ばら撒かれた歪な狂喜が、空気を見る間に濁らせていく。
「ちぃっ! ここで産みやがるのかよ!!」
「あ、あれ全部……グレイビ・ベイビー……?」
「ってより、ドラッグ・ベイビーだぜ、ありゃ」
「……いえ。どうやら、違うようです」
「え? 違う?」
「これまでの個体とは身体つきも大きさも違います。あれは、ベイビーというよりも……」
「ああ。グレイビ・チャイルドだね」
グラスの指摘した通りだった。
そこにいたのは肥満体の赤ん坊じゃない。ガリガリの真っ赤な身体はこれまでより一回りも大きく、腹だけが病的に膨れている。産まれて来たのは餓鬼のような見た目の、いわば『新種』だったのだ。

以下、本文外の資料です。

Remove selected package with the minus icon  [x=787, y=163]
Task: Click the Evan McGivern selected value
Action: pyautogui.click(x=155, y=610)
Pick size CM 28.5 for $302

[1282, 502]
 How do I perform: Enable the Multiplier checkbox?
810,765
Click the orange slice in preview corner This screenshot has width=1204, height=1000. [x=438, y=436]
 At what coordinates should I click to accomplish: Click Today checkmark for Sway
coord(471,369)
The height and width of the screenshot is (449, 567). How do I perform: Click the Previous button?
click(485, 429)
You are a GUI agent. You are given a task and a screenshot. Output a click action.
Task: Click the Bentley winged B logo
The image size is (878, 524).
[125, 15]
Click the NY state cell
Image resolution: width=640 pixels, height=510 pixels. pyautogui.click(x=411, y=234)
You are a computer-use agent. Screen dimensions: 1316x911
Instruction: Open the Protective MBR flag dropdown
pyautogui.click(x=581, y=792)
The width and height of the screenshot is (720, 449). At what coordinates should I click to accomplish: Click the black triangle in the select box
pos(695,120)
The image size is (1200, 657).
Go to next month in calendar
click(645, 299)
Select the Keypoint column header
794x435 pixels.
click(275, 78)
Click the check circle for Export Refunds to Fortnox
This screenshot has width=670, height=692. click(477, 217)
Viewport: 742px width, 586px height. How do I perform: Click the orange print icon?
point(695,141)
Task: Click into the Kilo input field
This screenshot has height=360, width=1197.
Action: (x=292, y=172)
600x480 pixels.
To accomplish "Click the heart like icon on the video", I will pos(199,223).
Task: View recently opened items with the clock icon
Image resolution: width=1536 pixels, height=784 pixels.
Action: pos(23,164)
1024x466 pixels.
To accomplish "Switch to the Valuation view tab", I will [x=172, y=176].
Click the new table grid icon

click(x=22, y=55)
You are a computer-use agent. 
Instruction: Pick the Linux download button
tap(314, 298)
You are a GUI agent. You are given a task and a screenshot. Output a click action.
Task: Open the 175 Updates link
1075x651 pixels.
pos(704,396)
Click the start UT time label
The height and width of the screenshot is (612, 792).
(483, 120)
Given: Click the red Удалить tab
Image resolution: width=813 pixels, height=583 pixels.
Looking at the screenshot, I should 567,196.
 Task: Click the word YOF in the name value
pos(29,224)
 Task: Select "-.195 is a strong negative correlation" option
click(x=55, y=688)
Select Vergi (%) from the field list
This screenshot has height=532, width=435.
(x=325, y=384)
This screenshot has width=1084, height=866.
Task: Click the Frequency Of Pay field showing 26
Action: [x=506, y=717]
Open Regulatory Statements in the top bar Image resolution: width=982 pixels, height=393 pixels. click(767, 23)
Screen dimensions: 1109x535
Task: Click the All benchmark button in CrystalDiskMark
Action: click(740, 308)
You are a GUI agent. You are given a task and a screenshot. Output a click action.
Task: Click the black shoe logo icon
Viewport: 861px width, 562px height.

「母体と同じく、赤子も童に進化しよったか。つくづく、自然の摂理に反した化け物じゃのう」
「……はい。もはやあれは……この世に存在して良い生物ではありません」
そういったグラスの気配が変わったような気がした。
違和感を覚え、顔を覗きこんだ。
しかし、その時にはもう、元に戻っていた。
「…………」
同じく、何かを感じたんだろう。ビョーウが横目でグラスを見ている。
しかし、すぐに前方へ目を戻した。
「耳障りじゃ。息の根ごとあの馬鹿笑いを止めるぞ」
「そ、そうね。まずは子供達からなんとかしましょう」
「振り出しに戻った気分だが……仕方ねぇな」
オレ達が戦闘態勢に入っても、女王と子供達に変化はなかった。
笑っている。
大口を開けて。こちらを見もしないで。ただ笑い続けているのだ。
危険な匂いがした。得もいわれぬ不気味さがあった。
しかし、このまま眺めている訳にもいかない。
「嫌な予感がする。ここは離れたまま、子供達から殲滅していこう。グラス、マリリア。魔法で叩くぞ!」
「分かりました!」
「っしゃあ! 一気にいくわよっ!!」
手にした武器を二人が構えた。魔力が濃縮されていく。
すると、危険を察知したのか、呼応するように女王が動いた。
そしてこの後、オレは追体験する事になる。
あの日、あの夜、あの場所で見た、忘れ得ぬ悪夢を。